[Fractional determination of bile acids bound with protein in serum by high-performance liquid chromatography using dual-column switching system].

A simple and rapid technique for the fractional determination of bile acids bound with protein in the serum was developed by using high performance liquid chromatography with a dual-column switching system. The serum samples were directly injected onto a first column (hydroxyapatite), which was initially flushed with 1 mM phosphate buffer. Serum proteins were strongly retained on a column of hydroxyapatite, but free bile acids were not retained. The bile acids were adsorbed on a second column (Serumout-25) and eluted onto a column of immobilized 3 alpha-hydroxysteroid dehydrogenase (3 alpha-HSD) with an elution solvent (CH3CN-MeOH-30 mM ammonium acetate, 30:30:40, v/v/v). Reduced nicotinamideadenine dinucleotide was produced on the immobilized 3 alpha-HSD column and then determined fluorometrically.
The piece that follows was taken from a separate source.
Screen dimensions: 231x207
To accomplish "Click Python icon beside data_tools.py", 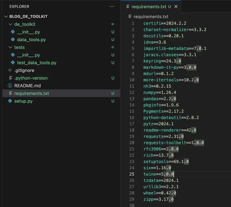I will [x=13, y=40].
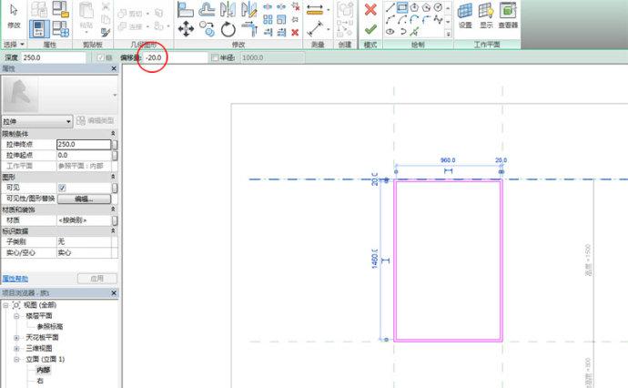Select the Move tool in Modify panel

click(x=186, y=29)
Subsequently, the hydroxyapatite column was flushed with 20 mM phosphate buffer. Bile acids bound with albumin were eluted and condensed on Serumout-25. The phosphate buffer (400 mM) was finally used for the elution of bile acids bound with globulin from the hydroxyapatite column. Each condensed bile acid was eluted onto the immobilized 3 alpha-HSD column as described above.